One thing to remember is that as you connect transistors to other transistors/fets in this way you invert the logic.  If you had the fan directly on the opto's transistor and you fed some power into the opto's led the fan will spin as expected. But if you add a 2nd transistor in the normal way the opto's transistor will turn "OFF" the bigger transistor.
So opto transistor on = 2nd transistor off. and vice versa.
Meaning you will have to program your micro to work in reverse and set the pin high if you want the fan off. Its easy to do, just something to be aware of.

Jimmy:
op

The datasheet said that it will only do 50ma constant or 100ma for less than 1.0ms. I would not use it at all.
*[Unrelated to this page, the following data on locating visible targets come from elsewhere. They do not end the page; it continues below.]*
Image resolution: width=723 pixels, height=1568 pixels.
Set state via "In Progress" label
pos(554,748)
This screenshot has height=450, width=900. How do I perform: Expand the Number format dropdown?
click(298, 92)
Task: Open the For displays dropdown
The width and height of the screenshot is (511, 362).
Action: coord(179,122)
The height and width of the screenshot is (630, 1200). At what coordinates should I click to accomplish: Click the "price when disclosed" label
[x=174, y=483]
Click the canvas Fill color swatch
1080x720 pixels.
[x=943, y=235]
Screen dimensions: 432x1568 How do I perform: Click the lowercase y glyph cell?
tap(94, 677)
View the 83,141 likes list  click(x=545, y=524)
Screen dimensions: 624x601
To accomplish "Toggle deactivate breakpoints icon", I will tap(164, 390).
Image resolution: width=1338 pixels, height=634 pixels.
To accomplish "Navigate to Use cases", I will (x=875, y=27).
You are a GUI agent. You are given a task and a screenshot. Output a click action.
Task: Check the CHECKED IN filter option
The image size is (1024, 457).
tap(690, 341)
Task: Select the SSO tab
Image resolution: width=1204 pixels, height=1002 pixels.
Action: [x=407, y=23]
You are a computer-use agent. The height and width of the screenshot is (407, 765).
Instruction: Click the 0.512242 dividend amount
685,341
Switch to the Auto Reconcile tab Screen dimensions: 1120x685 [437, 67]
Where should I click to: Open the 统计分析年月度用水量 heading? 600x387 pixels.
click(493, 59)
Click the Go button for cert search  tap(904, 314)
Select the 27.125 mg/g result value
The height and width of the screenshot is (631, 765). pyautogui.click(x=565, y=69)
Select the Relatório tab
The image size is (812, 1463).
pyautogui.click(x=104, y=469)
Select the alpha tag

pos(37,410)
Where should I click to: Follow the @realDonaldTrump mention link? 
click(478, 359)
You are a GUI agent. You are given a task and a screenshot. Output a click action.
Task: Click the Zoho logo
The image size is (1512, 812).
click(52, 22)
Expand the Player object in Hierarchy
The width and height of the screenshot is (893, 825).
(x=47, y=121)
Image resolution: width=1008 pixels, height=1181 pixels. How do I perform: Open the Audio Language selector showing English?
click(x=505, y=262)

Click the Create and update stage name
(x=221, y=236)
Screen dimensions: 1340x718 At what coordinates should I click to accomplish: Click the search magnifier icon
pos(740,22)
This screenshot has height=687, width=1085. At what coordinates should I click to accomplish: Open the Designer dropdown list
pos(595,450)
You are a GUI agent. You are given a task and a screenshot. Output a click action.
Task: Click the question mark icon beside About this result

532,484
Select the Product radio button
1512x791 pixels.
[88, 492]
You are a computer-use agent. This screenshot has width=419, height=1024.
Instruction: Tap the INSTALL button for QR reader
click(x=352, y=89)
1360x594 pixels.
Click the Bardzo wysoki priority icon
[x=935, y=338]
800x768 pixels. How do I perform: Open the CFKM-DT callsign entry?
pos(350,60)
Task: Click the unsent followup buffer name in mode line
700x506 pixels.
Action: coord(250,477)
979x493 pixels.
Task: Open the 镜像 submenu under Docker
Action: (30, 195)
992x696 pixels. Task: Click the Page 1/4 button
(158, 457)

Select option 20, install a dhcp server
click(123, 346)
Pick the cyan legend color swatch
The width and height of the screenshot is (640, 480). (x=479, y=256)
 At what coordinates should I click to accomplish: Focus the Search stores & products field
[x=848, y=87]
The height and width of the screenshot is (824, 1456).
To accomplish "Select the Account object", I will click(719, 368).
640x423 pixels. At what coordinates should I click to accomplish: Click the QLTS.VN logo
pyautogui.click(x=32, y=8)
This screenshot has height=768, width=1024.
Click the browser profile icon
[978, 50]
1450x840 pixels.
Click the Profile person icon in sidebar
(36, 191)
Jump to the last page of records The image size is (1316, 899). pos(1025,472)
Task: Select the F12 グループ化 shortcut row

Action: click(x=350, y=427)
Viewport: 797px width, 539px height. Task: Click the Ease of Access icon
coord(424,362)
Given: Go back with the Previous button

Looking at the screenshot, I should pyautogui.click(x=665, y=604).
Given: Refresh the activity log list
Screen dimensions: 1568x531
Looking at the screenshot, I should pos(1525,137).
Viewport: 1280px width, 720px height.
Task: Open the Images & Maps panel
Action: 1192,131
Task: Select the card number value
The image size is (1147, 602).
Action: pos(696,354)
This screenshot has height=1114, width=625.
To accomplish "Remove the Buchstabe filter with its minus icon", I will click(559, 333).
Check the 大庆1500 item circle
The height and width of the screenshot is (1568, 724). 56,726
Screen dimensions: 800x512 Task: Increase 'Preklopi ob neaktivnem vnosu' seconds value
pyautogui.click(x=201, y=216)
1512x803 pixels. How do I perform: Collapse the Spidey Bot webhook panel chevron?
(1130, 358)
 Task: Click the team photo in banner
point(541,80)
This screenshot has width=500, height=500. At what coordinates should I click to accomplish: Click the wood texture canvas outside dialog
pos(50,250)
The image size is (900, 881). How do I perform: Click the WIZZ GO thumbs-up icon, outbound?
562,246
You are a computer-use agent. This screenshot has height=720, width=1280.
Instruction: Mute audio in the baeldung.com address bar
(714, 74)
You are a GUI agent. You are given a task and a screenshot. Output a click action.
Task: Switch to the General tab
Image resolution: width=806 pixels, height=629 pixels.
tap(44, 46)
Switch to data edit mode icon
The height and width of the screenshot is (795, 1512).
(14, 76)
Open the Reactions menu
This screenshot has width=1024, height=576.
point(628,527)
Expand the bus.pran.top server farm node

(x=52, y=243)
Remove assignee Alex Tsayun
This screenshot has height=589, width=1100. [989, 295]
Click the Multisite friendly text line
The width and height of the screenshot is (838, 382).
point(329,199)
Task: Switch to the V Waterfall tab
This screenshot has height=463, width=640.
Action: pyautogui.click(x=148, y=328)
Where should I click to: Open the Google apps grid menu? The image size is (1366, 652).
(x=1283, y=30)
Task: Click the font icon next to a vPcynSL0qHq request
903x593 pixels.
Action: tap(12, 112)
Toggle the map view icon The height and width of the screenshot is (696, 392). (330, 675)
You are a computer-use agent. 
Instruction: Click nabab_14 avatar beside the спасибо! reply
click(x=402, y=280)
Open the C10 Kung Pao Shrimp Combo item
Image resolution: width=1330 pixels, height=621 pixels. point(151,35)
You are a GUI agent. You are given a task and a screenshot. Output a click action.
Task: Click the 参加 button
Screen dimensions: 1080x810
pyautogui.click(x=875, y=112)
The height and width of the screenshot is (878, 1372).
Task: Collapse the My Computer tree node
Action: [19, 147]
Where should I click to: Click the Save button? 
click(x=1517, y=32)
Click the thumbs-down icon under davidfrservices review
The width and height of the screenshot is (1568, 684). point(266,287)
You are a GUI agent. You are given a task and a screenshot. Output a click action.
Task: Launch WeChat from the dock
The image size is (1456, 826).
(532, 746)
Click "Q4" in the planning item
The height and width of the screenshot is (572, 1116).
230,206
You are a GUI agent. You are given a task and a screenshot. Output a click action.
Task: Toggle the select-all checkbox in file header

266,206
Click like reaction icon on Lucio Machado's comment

I would go with a darlington array like a http://focus.ti.com/lit/ds/symlink/uln2003a.pdf
500ma and will give you 8 outputs for other case mods like rgb led light's and other stuff.

Just remeber that the darlington switches the neg side of your power circuit so you would wire + to fan and neg of fan to 1-7C and Com to -

Arduino pin to 1-7b and arduino neg to e and you can tie both neg together if you like.

stan001:
@PSI, thank for you the details explanations... yes, the reverse voltage was confusing me most of the time..
glad that you helped me clear the air...

What MOSFET part should I get for this purpose ?

@jimmy, thanks for the suggestions... I'll stick with optoisolator and MOSFET..

By the way, what is the best way to find common electronic parts numbers ?

For example, I want to find a MOSFET, I usually use element14 to do the search and narrow down... list all the possible parts and go downtown in local electronic stores ( there is a street that hv like 10+ electronic stores in the city ) and ask the availability of the parts... they usually carry common parts mainly for repair technicians to do part replacement...

It is much cheaper than ordering online but these ppl at the store would not be able to consult me on what it does or the datasheets...








Time:
Something like an FOD3180 would be more robust and could eliminate the need for the output transistor.  1 FOD3180 probably costs less than a power fet and 4N25 plus lowers part count.

I didn't look into this carefully but I use the FOD3180 as my junk box optoisolator because I got a bunch for cheap back in the day and they are easy to implement with large output current (2A).